Ars Fennica 2019 exhibition presents the five candidates vying for Finland’s most notable visual art award: Petri Ala-Maunus (FI), Miriam Bäckström (SE), Ragnar Kjartansson (IS), Egill Sæbjörnsson (IS) and Aurora Reinhard (FI). Central themes of the exhibition jointly arranged by Amos Rex and Ars Fennica include the role of the artist, power relations, new pictorial realities and the Western tradition of landscape painting.

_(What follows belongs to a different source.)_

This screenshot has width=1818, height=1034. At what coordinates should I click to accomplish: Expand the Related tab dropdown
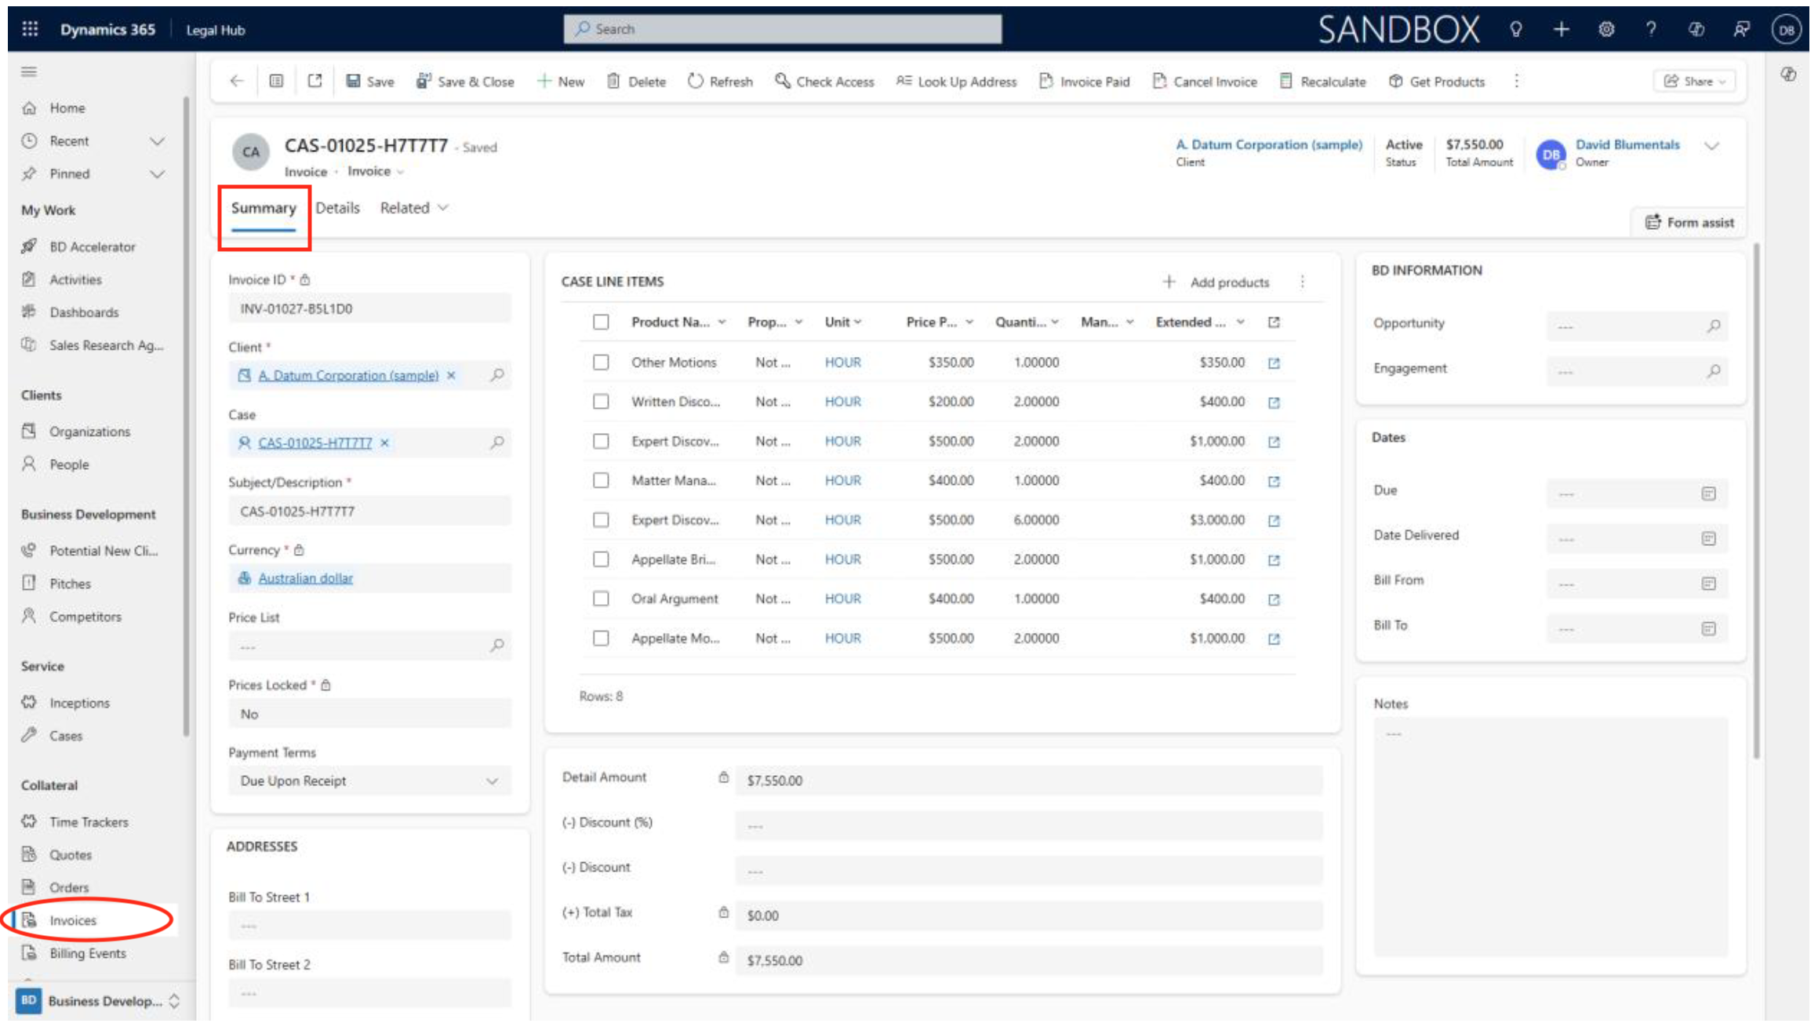pos(414,208)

The exhibition involves two important choices: the award winner and visitors’ choice. You decide the latter! What was the work you found most touching, awe-inspiring, beautiful, significant, or in any case the best? Vote for your favourite artist during your exhibition visit. Voting for the visitors’ choice continues until the end of the exhibition.
Ars Fennica Award
The Ars Fennica Award is given out by the Henna and Pertti Niemistö Art Foundation, established in 1990. The award is presented to a visual artist in recognition of high-level and distinctive artistic work and includes a monetary prize of EUR 40,000. This year’s Ars Fennica prize was awarded to artist Ragnar Kjartansson. The Director of the Museum Tinguely in Basel, Roland Wetzel, who selected the prize winner remarks:
“This years’ exhibition by the Ars Fennica candidates at Amos Rex in Helsinki is impressive proof of the cutting-edge, vibrant artistic scene in the Nordic countries, represented by five outstanding artistic positions: Miriam Bäckström, Aurora Reinhard, Petri Ala-Maunus, Ragnar Kjartansson and Egill Saebjörnsson. All of them would have deserved to be selected from the shortlist. Everyone’s specific practice opens up a complex, thoughtful examination of aspects of the world we are living in.”
Award candidates
Known for his masterful sunset paintings, Petri Ala-Maunus (b. 1970) has created a new work for the exhibition: a 14-metre painting called History and Utopia of Landscape. The work consisting of seven panels has a fantastical element that makes it almost supernatural.
Miriam Bäckström (b. 1967) has two enormous textile works featured in the exhibition that are on display for the first time. Larger of the two, the 15-metre long Psychopath, cuts the exhibition space like a rocket, with a cool destruction hidden beneath the beautiful and pearly textile surface.
Ragnar Kjartansson’s (b. 1975) nine-part series of works includes a 2.5-hour film called The Boat, shown in the exhibition. The work contains an epic scene, where a speedboat is slowly crossing a Swiss lake.
Aurora Reinhard’s (b. 1975) work Broken consists of nine pieces completed in the last years. Reinhard herself also makes an appearance as a model in her works. Central subjects include the (female) artist’s identity, along with different power and dependency relationships.
Egill Sæbjörnsson (b. 1973) is known for his fictional friends. Ugh and Boogar, two 36-metre tall, coffee-loving and human-eating trolls, have produced six animated paintings for the piece The Paintings. The book The trolls in Hellsinki, made by Sæbjörnsson for the exhibition, will also be on display.